Wie schnell muss der Bericht beim Therapeuten sein?

Die Übermittlung soll möglichst zeitnah erfolgen, spätestens aber drei Wochen nach der Untersuchung. Diese Frist betrifft allein den Weg vom Arzt zur Therapeutin oder zum Therapeuten, gerechnet ab dem Tag der Untersuchung. Für den weiteren Weg zur Krankenkasse gibt es keine eigene Frist. Wer nachfragen möchte, erkundigt sich am besten direkt beim Therapeuten nach dem Stand.

Bekomme ich eine Kopie des Berichts?

Nein, eine eigene Ausfertigung ist im Formular nicht vorgesehen. Muster 22 besteht aus vier Blättern: für Therapeut, Gutachter, den ausstellenden Arzt und die Krankenkasse. Einsicht dürfen Sie trotzdem verlangen. Das Bürgerliche Gesetzbuch gibt Ihnen ein Recht auf Ihre vollständige Behandlungsakte, die erste Abschrift ist kostenlos, und der Konsiliarbericht gehört dazu.

Was bedeutet es, wenn der Arzt eine Kontraindikation ankreuzt?

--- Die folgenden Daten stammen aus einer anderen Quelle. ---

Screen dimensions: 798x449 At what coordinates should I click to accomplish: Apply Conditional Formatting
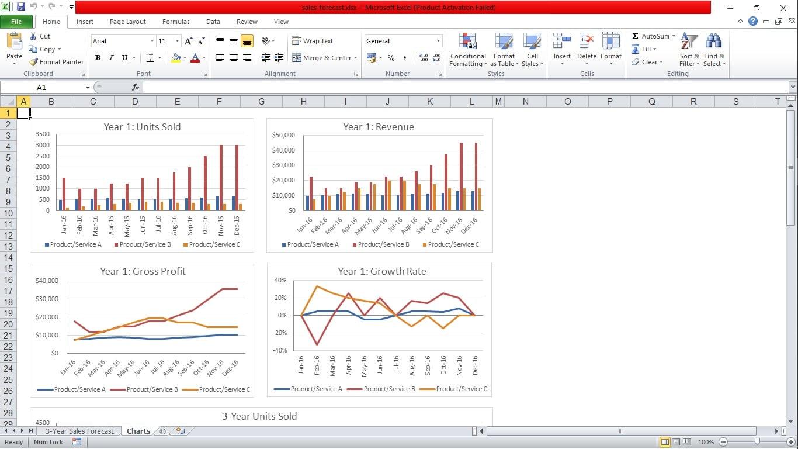(467, 50)
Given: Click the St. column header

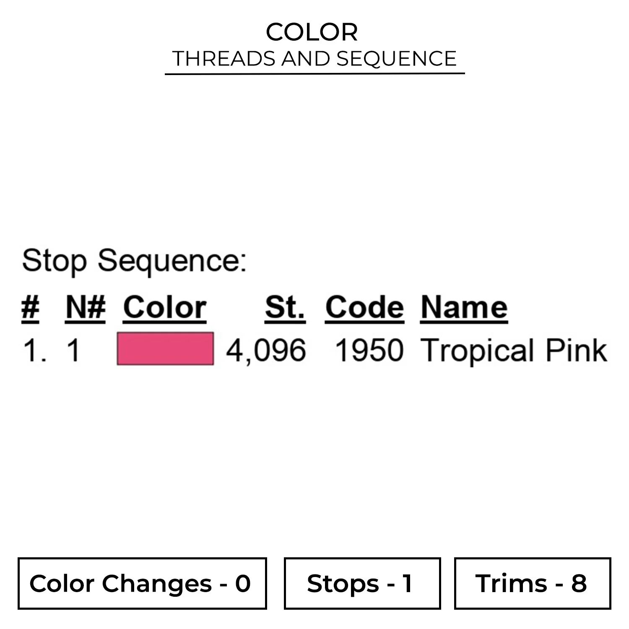Looking at the screenshot, I should (285, 308).
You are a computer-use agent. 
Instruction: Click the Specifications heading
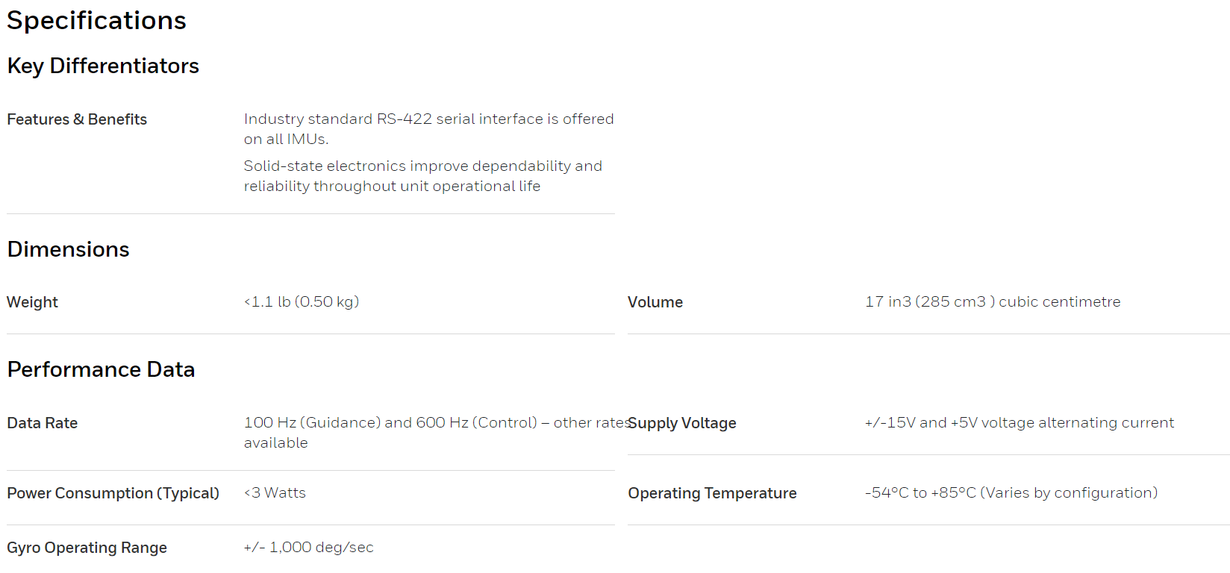(96, 21)
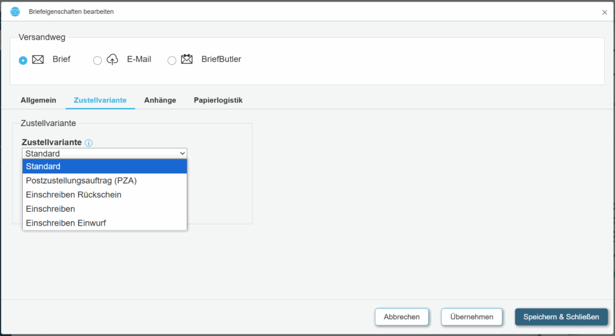
Task: Open the Anhänge tab
Action: click(x=160, y=100)
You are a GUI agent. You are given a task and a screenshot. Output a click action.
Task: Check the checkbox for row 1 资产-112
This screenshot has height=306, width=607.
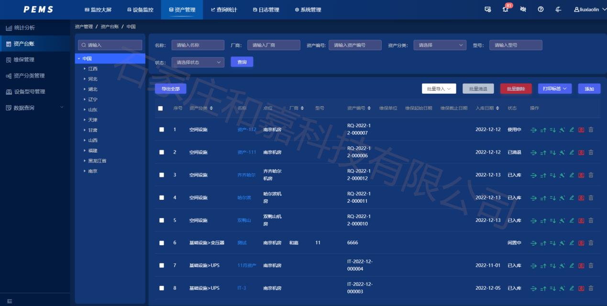point(162,130)
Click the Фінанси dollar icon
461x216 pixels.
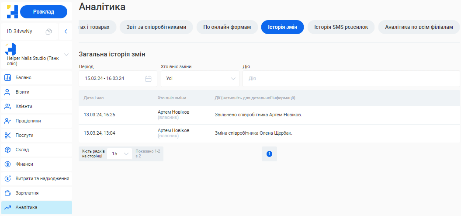[x=7, y=164]
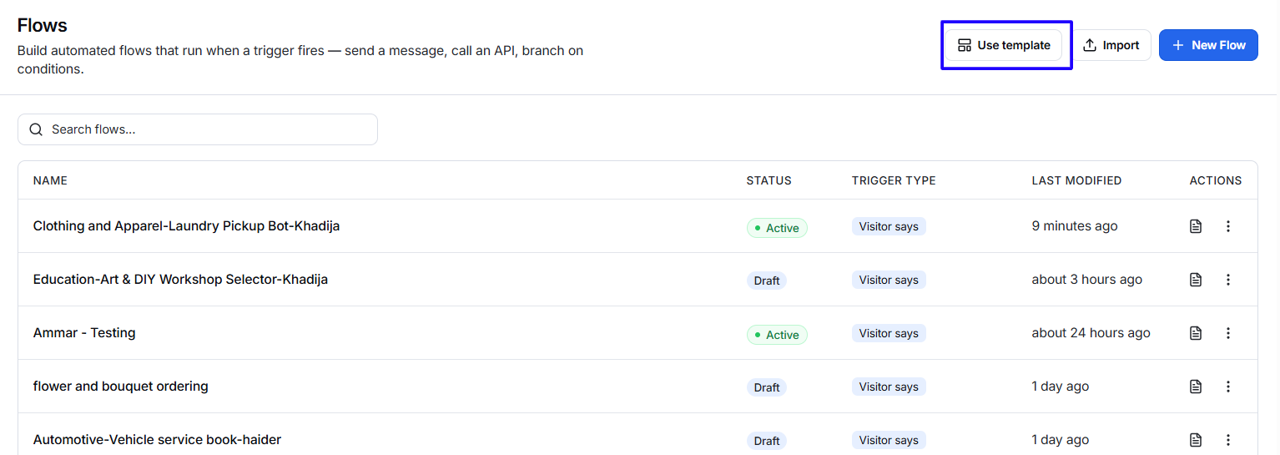Create a New Flow

click(x=1208, y=45)
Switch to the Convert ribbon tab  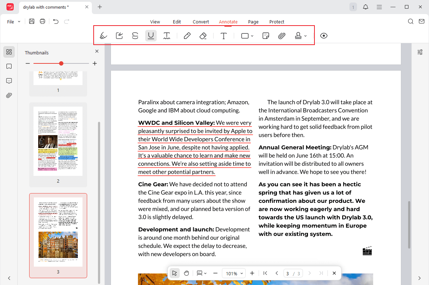click(x=201, y=22)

Das Feld für Kontraindikationen kreuzt der Arzt nur an, wenn er tatsächlich einen körperlichen oder psychiatrischen Befund feststellt, der gegen den Beginn der psychotherapeutischen Behandlung spricht. Wird trotzdem ein Antrag gestellt, veranlasst die Krankenkasse eine Begutachtung durch den Medizinischen Dienst. Beide Ankreuzfelder beziehen sich auf den ärztlichen Befund, nicht auf eine Einschätzung der Motivation.

Ist der Bericht immer Pflicht?

Bei gesetzlich Versicherten vor der Richtlinientherapie im Regelfall ja. Nicht nötig ist er bei der Sprechstunde, bei probatorischen Sitzungen, bei einer Akutbehandlung und bei der Gruppenpsychotherapeutischen Grundversorgung. Seit dem 30. Juli 2026 entfällt er außerdem, wenn die Behandlung auf Überweisung eines Vertragsarztes erfolgt oder im Anschluss an eine stationäre psychiatrische, psychosomatische oder psychotherapeutische Behandlung empfohlen wird.